How can we better engage men in our family violence work?
DVRCV’s CEO Emily Maguire had the pleasure of attending the recent Australasian Working Together to End Men’s Family Violence Conference. The conference explored ways in which the sector can strengthen practice approaches to men who use domestic and family violence through a whole-of-community approach.

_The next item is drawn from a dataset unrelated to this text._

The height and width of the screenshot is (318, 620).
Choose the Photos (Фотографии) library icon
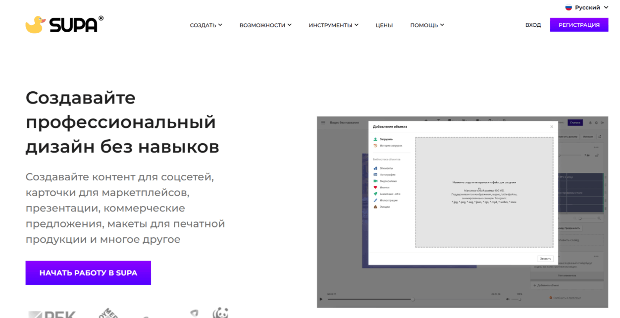[375, 175]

One of the highlights of the conference was the panel discussion ‘Changing systems and practice that allow violence to occur.’ Men play a central role in shifting the narrative on family violence, but the systems within which men operate – as employees, fathers, leaders or men who chose to use violence – also have an incredible impact on how individual men can engage with change. With this in mind, panel members were asked to provide one suggestion as to how the sector can more effectively engage with men in addressing family violence as well as those men who perpetrate violence. More specifically, the panel spoke to systemic issues, sociocultural considerations, barriers to accessing services and ways to hold perpetrators accountable.
The panel’s responses reflected the complexity of addressing the issue from systemic, behavioural and practice-oriented levels. Dr Debra Parkinson, Manager of the Gender and Disaster Pod, stressed the need to deconstruct gendered norms and expectations about behaviour whilst Rosie Batty highlighted the importance of starting at the individual level whereby we teach and model behaviours to our children that don’t reinforce toxic masculinity or inequality. This was validated by other panel members who emphasised the cost that toxic masculinity has on men as well as on women.

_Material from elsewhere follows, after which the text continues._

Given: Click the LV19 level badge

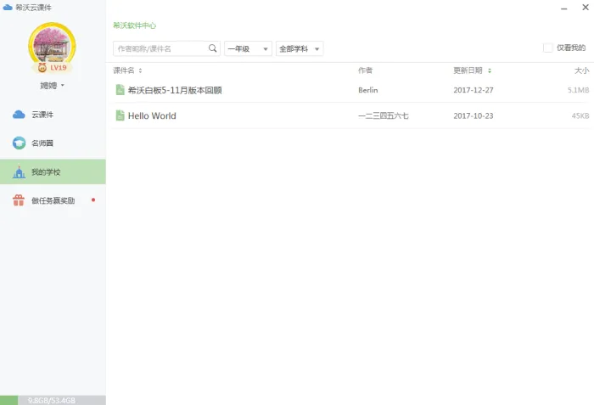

On a systems level, Anne-lise Ah-fat from Undercurrent emphasised to the need to shift away from the punitive approach of incarcerating men because it doesn’t lead to a decrease in family violence, and Elena Campbell from the Advocacy and Policy Centre for Innovative Justice spoke eloquently about the impacts on behaviour change that come from violent men being entrenched in social and legal systems that don’t always or often don’t adequately hold men to account for their behaviour.

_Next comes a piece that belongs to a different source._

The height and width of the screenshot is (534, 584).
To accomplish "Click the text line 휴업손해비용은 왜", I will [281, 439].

Leah Van Poppel from Women with Disabilities Victoria highlighted the intersection between ableism and family violence perpetration, noting that ableism can help to excuse perpetrator behaviour. She also spoke about the importance of seeing violence perpetrated by men with a disability as an issue of violence and gender inequality.
Annette Lancy from Family Safety Victoria emphasised the need for legislation that enables multi-agency risk assessment and information sharing. This would have the benefit of giving the sector a platform to know where men, as fathers, teachers, patients and perpetrators of family violence are located and thereby identify who they are engaging with in order to work with them to change their behaviour earlier on.
We’d like to thank No to Violence for hosting such a thought-provoking conference that will continue to galvanise the work of the sector to shift the discourse around men’s role in addressing family violence.